Comme on voit, il ne dissimule pas plus ses prétentions que ses faiblesses. Sa franchise est entière. Il dit tout. S’il raconte, il épuise les circonstances du fait ; — s’il discourt, il met un par un ses argumens dans le plus bel ordre ; — s’il moralise, il n’abandonne pas son texte qu’il n’en ait tiré toute la moelle. A force de détails il fatiguerait, à force « de réflexions très judicieuses » il ennuierait, s’il n’était toujours aussi parfaitement ingénu. Ce n’est après tout que par excès de scrupule qu’il pèche. Sainte-Beuve a dit quelque part que les écrivains de Port-Royal avaient la phrase longue. Ni l’expression n’est tout à fait juste, ni même l’observation tout à fait vraie. Descartes, que je sache, n’a pas la phrase courte, et Bossuet n’est pas de Port-Royal. Il fallait se contenter de dire que les écrivains de Port-Royal, ou mieux encore les écrivains du XVIIe siècle, dès qu’ils ne sont pas du premier ordre, ont la narration un peu prolixe et la dissertation un peu verbeuse. C’est ce qui éclate si, par exemple, on compare Bourdaloue à Bossuet, tout comme si l’on s’avisait, à notre du Fossé, de comparer Pascal.

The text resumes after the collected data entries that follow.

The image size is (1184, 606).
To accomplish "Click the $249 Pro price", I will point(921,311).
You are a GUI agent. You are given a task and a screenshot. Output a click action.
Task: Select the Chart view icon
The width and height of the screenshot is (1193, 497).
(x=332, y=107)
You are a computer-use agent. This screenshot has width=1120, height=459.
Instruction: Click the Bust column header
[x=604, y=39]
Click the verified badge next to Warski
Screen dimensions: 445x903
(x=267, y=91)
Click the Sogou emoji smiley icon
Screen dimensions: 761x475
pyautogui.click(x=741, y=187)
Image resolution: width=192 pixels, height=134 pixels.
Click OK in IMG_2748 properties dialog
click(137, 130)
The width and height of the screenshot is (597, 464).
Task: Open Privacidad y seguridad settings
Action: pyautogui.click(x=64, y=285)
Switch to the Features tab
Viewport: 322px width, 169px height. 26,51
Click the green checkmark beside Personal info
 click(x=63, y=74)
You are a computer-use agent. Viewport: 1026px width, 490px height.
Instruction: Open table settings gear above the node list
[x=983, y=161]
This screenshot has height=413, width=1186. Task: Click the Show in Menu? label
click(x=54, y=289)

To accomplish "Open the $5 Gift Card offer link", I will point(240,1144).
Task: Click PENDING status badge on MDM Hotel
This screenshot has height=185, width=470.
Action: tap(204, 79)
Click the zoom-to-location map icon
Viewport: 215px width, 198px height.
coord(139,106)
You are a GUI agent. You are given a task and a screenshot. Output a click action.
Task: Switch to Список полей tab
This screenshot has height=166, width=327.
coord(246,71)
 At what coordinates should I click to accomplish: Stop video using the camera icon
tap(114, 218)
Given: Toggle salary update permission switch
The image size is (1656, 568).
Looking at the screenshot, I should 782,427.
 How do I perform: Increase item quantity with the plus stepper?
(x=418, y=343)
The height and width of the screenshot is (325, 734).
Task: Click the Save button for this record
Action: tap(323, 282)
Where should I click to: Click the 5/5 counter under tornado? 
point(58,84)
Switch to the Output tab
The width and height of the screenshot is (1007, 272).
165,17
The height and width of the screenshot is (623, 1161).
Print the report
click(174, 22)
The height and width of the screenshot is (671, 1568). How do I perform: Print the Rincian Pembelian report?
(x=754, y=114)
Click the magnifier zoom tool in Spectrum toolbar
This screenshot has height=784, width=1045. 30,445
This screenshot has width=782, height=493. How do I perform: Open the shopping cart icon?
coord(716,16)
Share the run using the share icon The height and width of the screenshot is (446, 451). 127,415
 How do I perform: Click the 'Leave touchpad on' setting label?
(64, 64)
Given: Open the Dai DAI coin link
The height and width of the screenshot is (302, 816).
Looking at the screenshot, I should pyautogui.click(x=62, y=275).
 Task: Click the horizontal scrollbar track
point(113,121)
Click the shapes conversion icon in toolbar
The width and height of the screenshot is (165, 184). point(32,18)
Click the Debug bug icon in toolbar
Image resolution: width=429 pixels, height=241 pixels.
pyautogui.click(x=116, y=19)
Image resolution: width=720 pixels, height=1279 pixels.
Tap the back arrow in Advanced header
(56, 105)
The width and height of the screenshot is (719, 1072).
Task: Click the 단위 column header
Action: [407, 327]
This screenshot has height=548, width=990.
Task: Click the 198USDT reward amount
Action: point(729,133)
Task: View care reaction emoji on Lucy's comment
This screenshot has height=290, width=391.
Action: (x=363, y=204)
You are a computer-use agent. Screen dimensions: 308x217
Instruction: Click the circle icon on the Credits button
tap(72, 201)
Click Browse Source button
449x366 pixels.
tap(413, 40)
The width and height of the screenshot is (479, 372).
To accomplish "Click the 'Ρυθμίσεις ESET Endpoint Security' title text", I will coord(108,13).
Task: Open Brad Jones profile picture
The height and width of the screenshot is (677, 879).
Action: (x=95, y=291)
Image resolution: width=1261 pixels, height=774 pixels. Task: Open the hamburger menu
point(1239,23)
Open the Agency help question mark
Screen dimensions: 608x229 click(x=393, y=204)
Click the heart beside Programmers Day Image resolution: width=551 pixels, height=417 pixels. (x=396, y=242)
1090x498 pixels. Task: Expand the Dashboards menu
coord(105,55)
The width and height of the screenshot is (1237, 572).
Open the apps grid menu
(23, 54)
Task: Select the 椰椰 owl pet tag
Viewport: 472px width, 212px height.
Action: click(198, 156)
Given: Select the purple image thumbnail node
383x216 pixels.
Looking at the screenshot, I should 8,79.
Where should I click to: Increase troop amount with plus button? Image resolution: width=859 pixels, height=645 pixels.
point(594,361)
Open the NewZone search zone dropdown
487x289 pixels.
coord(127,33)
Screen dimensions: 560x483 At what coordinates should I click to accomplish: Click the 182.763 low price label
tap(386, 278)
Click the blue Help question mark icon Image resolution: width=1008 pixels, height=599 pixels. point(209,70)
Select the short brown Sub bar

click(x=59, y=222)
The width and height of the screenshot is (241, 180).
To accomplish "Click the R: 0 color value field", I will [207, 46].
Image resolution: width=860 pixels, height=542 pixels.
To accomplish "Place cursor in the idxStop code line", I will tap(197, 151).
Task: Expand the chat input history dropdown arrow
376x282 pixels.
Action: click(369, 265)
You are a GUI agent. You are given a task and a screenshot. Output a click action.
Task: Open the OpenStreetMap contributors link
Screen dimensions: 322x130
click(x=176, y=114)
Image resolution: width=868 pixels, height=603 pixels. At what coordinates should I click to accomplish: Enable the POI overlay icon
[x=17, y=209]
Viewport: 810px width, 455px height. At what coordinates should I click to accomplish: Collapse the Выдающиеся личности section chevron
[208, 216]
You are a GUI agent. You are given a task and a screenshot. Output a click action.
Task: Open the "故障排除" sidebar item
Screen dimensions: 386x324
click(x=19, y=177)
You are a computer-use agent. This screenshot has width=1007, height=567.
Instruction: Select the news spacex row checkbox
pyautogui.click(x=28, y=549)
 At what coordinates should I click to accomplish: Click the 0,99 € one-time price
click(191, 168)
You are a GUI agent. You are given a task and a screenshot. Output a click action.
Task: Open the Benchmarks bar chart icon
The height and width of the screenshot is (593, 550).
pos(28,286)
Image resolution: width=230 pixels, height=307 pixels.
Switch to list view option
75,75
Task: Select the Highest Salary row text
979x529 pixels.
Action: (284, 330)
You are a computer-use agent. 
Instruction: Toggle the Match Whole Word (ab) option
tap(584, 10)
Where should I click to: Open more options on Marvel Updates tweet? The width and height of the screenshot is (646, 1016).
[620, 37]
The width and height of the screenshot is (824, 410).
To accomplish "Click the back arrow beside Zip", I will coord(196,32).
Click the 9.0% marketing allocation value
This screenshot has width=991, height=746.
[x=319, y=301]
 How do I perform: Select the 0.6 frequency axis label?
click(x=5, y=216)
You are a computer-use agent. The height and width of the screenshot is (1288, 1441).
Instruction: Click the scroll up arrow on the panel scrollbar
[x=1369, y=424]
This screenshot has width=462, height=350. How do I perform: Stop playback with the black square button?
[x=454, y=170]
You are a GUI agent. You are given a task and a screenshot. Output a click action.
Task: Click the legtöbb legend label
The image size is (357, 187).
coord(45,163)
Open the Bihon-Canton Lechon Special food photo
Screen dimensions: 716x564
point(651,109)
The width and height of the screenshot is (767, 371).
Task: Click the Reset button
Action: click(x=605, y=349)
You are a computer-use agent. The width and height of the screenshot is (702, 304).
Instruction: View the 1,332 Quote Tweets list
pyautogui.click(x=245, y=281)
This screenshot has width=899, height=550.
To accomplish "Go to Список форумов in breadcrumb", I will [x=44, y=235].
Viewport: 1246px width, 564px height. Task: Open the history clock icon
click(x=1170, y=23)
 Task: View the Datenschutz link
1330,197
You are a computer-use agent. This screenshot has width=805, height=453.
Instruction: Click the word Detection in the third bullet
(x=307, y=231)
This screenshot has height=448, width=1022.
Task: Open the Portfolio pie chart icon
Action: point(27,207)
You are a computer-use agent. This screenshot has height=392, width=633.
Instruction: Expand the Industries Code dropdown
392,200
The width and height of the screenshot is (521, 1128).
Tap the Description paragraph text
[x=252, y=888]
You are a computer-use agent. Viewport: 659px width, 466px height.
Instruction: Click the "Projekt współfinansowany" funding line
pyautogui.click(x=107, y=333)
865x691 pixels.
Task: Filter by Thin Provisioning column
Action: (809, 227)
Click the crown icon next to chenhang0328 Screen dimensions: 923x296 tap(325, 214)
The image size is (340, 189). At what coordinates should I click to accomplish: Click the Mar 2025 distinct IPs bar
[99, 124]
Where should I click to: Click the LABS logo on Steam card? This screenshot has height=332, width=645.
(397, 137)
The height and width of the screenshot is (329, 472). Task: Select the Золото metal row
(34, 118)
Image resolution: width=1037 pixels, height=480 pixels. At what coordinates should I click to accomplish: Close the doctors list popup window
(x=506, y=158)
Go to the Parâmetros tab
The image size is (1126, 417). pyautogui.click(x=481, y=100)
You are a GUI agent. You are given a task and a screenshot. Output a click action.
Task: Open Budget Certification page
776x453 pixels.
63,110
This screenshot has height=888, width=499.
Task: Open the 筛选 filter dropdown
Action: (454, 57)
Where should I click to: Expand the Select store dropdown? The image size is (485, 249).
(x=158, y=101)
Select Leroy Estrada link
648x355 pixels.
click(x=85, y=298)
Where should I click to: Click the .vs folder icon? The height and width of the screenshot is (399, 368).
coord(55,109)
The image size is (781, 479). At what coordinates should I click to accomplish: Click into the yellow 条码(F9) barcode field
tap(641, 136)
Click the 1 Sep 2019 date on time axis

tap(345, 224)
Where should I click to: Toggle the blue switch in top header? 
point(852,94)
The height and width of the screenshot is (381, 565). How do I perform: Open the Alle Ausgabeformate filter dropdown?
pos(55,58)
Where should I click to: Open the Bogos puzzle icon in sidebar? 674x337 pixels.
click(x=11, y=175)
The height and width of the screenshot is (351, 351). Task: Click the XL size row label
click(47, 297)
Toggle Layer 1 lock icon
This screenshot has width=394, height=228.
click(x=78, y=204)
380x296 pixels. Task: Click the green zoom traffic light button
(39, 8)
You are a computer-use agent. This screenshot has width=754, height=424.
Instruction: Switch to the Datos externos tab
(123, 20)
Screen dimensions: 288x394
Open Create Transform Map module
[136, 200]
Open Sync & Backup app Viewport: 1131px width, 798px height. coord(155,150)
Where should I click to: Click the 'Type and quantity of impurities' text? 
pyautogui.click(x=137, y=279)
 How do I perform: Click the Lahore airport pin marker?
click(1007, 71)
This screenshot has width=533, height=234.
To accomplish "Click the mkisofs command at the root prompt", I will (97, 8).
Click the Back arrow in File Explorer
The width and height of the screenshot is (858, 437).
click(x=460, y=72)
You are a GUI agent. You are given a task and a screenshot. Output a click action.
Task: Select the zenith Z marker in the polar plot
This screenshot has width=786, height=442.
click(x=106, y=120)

Mais que cette prolixité même porte avec soi d’enseignemens, qu’elle a même parfois de charmes, et surtout comme elle proteste éloquemment contre une autre fausse idée que l’on se fait parfois du XVIIe siècle ! C’est qu’elle n’est pas ici, comme trop souvent, le signe de l’impuissance, le long effort d’une pensée qui, de mot en mot, pour ainsi dire, se cherche péniblement elle-même. Elle vient de ce que l’orateur ou l’écrivain sont curieux de rendre la réalité tout entière, et particulièrement ambitieux de ne rien laisser échapper qui conduise la pensée, de proche en proche, jusqu’au dernier degré de clarté, de précision, de netteté qu’elle puisse atteindre. On sera plus court au XVIIIe siècle, parce qu’on sera moins sensible aux nuances. En littérature comme partout, on fait vite, quand on fait gros. Seulement, de cette abondance de détails, les vraiment grands écrivains, comme Pascal et comme Bossuet, sauront ce qu’il faut élaguer. Les écrivains secondaires, comme Bourdaloue, comme notre Thomas du Fossé, ne le sauront pas toujours, et c’est justement par là qu’ils méritent d’être appelés secondaires.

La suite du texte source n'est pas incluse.